The slow food travel experience of visiting a Trappist brewery is unlike visiting any commercial brewery. There is no tasting room designed for Instagram. There is a monastery with a gate and a small cafe, and beyond the gate, a community of men whose daily schedule is organized around prayer, and for whom brewing is one form of manual labor among several — they also make cheese, bake bread, tend gardens. The beer reflects this context. It is unhurried. The fermentation is long, the conditioning patient, the flavors layered in a way that suggests they were built not by a brewer optimizing for efficiency but by a community that has time, because time is the one resource a monastery will never lack.
The Common Thread
What connects these traditions — Korean kimchi, Japanese miso, Ethiopian tej, Belgian Trappist ale — is not a shared technique or a shared ingredient. It is a shared epistemology: the conviction that some forms of knowledge can only be produced by waiting. That time is not an obstacle to be overcome but a collaborator to be trusted. That the microorganisms doing the actual work — the lactobacillus, the koji, the wild yeast — are not tools to be controlled but partners to be accommodated.
This is a profoundly countercultural idea in a world organized around speed, efficiency, and the elimination of waiting. Fermented foods resist optimization. You cannot rush kimchi. You cannot microwave miso into maturity. You cannot accelerate the complex biochemistry that turns raw honey and gesho bark into tej. You can only create the conditions — the salt concentration, the temperature range, the absence of contaminants — and then step back and let time do what time does, which is everything.

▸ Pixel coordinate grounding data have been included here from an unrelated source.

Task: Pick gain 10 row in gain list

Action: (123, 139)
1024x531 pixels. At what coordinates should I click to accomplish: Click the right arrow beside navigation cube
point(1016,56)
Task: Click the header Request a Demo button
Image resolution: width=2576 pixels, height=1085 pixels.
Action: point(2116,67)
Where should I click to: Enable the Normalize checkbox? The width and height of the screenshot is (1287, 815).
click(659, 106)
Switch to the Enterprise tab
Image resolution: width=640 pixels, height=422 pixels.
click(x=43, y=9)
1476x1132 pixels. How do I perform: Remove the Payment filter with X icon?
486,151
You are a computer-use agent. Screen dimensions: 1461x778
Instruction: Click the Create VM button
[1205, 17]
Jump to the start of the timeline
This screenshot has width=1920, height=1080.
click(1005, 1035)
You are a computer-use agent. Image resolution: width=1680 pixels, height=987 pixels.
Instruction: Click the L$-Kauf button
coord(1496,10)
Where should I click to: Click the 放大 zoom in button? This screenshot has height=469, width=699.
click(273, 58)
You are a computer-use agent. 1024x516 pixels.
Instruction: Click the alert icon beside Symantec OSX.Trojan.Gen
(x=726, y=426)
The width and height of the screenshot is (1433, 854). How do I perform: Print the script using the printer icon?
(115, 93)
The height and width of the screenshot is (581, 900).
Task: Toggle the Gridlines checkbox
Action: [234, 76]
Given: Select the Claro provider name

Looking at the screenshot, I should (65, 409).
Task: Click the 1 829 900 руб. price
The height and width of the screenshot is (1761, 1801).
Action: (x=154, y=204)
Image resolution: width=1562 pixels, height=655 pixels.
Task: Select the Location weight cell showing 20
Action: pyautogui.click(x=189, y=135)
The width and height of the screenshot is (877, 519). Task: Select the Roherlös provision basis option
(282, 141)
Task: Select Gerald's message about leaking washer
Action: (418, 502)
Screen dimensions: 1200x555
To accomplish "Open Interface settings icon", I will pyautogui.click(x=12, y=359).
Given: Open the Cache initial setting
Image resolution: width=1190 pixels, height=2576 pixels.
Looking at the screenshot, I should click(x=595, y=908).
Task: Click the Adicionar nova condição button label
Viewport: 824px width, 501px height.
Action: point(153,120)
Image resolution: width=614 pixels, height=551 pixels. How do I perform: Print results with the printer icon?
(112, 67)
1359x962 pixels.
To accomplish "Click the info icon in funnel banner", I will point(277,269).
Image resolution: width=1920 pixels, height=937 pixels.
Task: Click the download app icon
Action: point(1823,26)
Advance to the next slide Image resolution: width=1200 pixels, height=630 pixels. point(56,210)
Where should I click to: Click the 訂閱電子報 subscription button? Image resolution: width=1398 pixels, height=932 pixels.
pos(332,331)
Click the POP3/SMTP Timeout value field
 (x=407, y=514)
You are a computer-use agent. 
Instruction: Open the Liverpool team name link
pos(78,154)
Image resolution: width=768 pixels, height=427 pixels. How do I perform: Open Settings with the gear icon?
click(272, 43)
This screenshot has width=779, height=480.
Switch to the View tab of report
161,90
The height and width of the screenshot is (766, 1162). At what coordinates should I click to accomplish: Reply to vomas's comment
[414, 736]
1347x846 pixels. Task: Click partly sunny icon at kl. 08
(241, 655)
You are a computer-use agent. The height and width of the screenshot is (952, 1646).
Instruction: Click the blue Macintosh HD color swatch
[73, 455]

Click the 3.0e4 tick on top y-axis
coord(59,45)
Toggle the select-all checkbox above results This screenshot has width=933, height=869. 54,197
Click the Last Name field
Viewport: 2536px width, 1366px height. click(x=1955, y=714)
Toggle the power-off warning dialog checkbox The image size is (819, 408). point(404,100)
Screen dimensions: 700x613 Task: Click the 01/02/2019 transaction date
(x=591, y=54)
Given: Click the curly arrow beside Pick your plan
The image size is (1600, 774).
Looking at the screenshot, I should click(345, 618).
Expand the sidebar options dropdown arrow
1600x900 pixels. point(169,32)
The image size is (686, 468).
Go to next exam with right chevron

The spiritual dimension of these practices is not decorative. It is structural. Fermentation requires faith in a process you cannot see, producing results you cannot predict with precision, on a timeline you cannot control. This is, by any reasonable definition, a religious posture. And the foods that emerge from it — complex, alive, irreducible to their ingredients — carry that faith in their flavor, which is why they taste, in some essential way, different from anything that was merely cooked.